▶ WHAT TO PRODUCE
Look through the data below for the line with "Screen dimensions: 1037x633", and transcribe it exactly together with each line after it up to and including the line with "Click the up". Give nothing else.

▶ ENTRIES SHOWN
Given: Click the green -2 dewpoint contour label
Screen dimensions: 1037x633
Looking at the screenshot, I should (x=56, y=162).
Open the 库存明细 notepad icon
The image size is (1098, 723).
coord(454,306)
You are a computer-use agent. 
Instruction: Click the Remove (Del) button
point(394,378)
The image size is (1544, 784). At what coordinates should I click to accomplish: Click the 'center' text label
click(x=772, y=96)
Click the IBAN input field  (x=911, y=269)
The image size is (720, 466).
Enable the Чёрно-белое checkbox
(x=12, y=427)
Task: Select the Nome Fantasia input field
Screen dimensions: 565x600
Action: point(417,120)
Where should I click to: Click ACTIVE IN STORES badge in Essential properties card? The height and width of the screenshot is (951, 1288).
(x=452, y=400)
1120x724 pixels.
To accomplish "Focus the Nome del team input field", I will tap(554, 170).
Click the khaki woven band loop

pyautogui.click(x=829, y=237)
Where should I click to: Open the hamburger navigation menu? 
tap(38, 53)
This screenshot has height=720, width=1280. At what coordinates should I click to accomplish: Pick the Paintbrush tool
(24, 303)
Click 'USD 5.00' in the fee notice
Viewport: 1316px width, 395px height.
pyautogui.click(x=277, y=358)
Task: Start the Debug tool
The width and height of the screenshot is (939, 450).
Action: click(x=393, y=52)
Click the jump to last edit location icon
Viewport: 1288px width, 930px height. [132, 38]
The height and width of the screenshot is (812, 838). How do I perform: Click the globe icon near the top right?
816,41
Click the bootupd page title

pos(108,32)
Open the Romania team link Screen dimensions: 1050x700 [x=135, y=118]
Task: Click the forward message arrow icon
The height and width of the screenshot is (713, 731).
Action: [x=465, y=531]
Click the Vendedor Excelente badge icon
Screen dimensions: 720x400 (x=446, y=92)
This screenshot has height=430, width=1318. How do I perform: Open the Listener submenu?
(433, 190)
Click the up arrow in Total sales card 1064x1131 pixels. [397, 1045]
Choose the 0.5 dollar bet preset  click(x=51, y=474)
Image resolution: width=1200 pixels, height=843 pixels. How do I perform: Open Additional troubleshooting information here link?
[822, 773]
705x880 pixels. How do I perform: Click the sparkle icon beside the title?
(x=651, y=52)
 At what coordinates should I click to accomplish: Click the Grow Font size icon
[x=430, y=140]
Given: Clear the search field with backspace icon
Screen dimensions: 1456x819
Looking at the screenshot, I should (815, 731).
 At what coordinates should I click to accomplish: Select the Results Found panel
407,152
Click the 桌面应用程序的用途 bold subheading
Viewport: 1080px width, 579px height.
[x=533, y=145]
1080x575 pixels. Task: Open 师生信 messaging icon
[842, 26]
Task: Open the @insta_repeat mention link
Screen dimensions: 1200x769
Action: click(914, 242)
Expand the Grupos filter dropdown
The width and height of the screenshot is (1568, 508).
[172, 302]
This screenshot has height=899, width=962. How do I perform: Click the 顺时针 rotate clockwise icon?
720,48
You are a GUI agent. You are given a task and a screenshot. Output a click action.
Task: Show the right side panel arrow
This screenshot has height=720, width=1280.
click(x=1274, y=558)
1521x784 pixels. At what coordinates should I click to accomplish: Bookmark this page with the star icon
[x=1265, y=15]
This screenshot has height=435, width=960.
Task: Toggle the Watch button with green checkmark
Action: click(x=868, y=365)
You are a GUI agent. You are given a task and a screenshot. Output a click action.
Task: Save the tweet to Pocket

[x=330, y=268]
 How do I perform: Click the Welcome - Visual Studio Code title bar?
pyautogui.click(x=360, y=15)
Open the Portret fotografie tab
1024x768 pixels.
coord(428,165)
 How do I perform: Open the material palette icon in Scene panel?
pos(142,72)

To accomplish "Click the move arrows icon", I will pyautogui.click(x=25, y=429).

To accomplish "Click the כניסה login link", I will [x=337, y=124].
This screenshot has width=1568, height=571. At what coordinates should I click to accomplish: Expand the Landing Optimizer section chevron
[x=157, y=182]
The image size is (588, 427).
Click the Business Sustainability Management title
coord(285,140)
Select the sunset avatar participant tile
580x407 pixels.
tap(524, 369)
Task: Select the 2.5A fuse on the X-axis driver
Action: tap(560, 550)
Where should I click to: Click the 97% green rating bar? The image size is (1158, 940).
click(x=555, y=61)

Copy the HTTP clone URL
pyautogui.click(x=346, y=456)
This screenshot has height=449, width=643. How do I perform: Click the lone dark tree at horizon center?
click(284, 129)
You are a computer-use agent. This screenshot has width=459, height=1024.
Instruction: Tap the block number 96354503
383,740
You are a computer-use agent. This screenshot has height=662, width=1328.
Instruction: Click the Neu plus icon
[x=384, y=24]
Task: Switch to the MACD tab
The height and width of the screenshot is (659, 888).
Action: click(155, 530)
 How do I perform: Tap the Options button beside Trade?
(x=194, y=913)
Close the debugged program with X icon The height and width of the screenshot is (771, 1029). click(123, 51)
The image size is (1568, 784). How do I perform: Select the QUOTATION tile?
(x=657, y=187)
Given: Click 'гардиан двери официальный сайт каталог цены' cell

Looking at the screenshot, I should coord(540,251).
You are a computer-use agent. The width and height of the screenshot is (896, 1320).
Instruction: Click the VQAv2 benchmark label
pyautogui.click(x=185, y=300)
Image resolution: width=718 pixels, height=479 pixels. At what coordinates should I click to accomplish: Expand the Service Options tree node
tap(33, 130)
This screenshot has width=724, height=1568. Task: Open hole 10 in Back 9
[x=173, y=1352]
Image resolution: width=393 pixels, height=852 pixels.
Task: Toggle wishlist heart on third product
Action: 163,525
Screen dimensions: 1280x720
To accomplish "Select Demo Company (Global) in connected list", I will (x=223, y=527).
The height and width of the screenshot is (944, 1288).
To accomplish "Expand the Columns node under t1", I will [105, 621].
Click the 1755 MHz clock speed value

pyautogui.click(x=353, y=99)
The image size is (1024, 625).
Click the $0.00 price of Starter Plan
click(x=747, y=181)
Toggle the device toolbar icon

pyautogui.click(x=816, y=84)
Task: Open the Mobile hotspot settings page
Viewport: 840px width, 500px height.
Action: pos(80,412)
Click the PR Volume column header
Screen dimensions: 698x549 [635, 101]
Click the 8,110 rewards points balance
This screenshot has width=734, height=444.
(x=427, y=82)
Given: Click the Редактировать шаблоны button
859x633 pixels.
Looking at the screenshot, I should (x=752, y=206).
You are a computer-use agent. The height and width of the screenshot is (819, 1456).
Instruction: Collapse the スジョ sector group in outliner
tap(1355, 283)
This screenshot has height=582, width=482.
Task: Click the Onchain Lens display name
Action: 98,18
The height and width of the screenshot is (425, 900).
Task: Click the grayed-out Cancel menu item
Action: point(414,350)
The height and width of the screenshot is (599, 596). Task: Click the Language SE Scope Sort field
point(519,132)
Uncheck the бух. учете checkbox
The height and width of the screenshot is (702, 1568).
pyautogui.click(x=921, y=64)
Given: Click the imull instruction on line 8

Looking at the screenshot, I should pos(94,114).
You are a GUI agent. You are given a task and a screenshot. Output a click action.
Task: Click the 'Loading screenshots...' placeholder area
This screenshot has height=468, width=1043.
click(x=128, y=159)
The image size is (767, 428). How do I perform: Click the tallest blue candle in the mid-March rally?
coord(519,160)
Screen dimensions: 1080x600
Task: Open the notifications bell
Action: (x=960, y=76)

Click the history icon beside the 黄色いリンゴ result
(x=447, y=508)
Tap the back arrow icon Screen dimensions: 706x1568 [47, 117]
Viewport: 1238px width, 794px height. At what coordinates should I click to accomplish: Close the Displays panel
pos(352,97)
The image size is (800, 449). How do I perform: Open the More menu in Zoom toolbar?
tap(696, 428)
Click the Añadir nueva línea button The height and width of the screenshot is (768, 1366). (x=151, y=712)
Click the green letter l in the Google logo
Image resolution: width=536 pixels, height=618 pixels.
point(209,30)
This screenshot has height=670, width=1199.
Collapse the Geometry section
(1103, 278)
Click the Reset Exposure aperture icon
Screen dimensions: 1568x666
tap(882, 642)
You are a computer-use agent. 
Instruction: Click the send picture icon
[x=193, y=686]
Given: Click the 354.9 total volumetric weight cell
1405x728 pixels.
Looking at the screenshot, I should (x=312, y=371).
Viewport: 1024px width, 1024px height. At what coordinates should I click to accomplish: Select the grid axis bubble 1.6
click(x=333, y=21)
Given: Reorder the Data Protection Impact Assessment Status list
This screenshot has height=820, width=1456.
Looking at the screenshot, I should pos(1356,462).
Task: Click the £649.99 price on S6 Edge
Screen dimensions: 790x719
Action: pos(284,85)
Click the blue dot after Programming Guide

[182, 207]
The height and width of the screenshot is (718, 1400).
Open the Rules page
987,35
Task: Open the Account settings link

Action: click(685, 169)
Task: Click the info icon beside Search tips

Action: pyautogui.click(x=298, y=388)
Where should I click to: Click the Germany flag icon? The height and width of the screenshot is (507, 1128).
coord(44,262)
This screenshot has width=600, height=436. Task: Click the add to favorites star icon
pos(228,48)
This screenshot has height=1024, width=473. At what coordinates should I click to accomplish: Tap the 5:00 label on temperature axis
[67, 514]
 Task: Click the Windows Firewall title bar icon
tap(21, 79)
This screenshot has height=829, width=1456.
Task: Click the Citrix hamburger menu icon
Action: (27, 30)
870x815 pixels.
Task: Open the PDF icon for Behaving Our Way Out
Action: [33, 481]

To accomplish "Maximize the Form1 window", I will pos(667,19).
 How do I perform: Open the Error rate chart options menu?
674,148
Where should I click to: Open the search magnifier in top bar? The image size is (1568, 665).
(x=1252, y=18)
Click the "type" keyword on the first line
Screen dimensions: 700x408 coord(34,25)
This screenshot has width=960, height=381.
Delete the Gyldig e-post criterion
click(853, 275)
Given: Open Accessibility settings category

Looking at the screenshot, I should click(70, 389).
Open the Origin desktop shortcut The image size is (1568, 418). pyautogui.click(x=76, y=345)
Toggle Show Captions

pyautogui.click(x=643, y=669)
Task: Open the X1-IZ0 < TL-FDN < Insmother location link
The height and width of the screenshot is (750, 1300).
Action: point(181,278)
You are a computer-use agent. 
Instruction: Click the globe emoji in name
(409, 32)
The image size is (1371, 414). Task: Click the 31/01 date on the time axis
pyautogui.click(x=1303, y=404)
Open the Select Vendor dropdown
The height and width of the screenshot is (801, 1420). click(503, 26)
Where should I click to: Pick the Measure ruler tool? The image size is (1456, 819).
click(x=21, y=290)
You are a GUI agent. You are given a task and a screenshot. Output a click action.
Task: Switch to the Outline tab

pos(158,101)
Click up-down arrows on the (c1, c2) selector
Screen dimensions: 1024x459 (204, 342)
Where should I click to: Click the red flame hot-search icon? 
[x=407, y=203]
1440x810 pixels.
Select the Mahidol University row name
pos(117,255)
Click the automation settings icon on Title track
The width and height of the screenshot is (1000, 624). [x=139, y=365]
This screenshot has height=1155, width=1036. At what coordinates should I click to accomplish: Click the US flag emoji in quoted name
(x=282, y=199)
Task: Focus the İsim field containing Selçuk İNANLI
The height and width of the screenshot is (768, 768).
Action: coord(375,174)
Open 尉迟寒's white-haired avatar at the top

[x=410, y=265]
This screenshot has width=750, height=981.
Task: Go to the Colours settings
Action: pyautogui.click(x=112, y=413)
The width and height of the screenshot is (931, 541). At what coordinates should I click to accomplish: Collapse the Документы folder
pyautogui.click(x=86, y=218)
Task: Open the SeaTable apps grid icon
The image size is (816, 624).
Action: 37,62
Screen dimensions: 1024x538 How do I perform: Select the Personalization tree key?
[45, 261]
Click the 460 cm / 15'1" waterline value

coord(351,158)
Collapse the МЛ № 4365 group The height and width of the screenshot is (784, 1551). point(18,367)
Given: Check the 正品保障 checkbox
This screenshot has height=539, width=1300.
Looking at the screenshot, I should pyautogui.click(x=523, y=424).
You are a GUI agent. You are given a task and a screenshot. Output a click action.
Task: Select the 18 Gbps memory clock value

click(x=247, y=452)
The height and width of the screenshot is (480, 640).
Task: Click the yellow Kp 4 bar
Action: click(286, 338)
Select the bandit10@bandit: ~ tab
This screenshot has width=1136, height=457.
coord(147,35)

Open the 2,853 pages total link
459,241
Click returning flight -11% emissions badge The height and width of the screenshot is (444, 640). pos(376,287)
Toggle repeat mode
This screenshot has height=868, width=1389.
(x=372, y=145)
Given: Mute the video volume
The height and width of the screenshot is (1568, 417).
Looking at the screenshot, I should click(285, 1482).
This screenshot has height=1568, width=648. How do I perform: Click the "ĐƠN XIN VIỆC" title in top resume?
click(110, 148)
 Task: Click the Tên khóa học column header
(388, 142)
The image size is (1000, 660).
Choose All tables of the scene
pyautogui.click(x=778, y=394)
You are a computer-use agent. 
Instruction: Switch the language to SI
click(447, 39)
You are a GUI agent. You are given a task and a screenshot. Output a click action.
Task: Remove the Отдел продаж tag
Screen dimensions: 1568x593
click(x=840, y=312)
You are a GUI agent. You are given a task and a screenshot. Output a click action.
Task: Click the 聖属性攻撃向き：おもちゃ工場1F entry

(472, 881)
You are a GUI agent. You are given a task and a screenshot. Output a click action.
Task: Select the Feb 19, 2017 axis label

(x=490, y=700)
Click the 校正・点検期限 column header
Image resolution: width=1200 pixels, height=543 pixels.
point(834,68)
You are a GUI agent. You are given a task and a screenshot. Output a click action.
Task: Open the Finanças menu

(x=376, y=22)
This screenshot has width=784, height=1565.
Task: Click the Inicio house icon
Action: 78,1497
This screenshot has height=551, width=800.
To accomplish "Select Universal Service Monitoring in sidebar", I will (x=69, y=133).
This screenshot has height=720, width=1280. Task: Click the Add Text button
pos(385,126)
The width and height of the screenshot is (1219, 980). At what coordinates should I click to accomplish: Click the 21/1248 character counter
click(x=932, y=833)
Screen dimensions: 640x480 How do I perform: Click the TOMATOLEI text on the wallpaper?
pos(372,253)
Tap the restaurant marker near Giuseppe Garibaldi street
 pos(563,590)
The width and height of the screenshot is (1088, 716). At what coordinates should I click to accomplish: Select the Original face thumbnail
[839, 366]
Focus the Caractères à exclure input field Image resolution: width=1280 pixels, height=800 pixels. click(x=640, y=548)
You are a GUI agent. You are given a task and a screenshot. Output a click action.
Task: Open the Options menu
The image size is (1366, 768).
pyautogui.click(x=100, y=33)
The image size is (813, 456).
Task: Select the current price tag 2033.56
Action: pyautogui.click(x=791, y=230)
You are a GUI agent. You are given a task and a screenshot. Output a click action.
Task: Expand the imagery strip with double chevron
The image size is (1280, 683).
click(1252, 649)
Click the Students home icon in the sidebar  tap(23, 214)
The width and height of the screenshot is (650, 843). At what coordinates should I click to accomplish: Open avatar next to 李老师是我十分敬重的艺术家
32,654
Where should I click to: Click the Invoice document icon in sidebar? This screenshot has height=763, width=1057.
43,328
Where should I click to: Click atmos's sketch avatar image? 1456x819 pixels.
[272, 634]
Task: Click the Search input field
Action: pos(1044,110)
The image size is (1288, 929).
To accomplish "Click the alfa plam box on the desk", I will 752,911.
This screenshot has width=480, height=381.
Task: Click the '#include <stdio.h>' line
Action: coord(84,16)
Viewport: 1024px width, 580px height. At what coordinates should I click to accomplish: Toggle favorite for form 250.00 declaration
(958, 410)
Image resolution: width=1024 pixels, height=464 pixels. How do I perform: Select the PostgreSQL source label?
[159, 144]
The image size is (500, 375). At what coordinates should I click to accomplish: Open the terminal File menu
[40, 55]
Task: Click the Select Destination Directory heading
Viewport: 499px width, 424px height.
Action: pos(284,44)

▶ SOLUTION TO THIS TASK
Screen dimensions: 1037x633
Looking at the screenshot, I should (x=56, y=162).
Open the 库存明细 notepad icon
The image size is (1098, 723).
coord(454,306)
You are a computer-use agent. 
Instruction: Click the Remove (Del) button
point(394,378)
The image size is (1544, 784). At what coordinates should I click to accomplish: Click the 'center' text label
click(x=772, y=96)
Click the IBAN input field  (x=911, y=269)
The image size is (720, 466).
Enable the Чёрно-белое checkbox
(x=12, y=427)
Task: Select the Nome Fantasia input field
Screen dimensions: 565x600
Action: point(417,120)
Where should I click to: Click ACTIVE IN STORES badge in Essential properties card? The height and width of the screenshot is (951, 1288).
(x=452, y=400)
1120x724 pixels.
To accomplish "Focus the Nome del team input field", I will tap(554, 170).
Click the khaki woven band loop

pyautogui.click(x=829, y=237)
Where should I click to: Open the hamburger navigation menu? 
tap(38, 53)
This screenshot has height=720, width=1280. At what coordinates should I click to accomplish: Pick the Paintbrush tool
(24, 303)
Click 'USD 5.00' in the fee notice
Viewport: 1316px width, 395px height.
pyautogui.click(x=277, y=358)
Task: Start the Debug tool
The width and height of the screenshot is (939, 450).
Action: click(x=393, y=52)
Click the jump to last edit location icon
Viewport: 1288px width, 930px height. [132, 38]
The height and width of the screenshot is (812, 838). How do I perform: Click the globe icon near the top right?
816,41
Click the bootupd page title

pos(108,32)
Open the Romania team link Screen dimensions: 1050x700 [x=135, y=118]
Task: Click the forward message arrow icon
The height and width of the screenshot is (713, 731).
Action: [x=465, y=531]
Click the Vendedor Excelente badge icon
Screen dimensions: 720x400 (x=446, y=92)
This screenshot has height=430, width=1318. How do I perform: Open the Listener submenu?
(433, 190)
Click the up arrow in Total sales card 1064x1131 pixels. [397, 1045]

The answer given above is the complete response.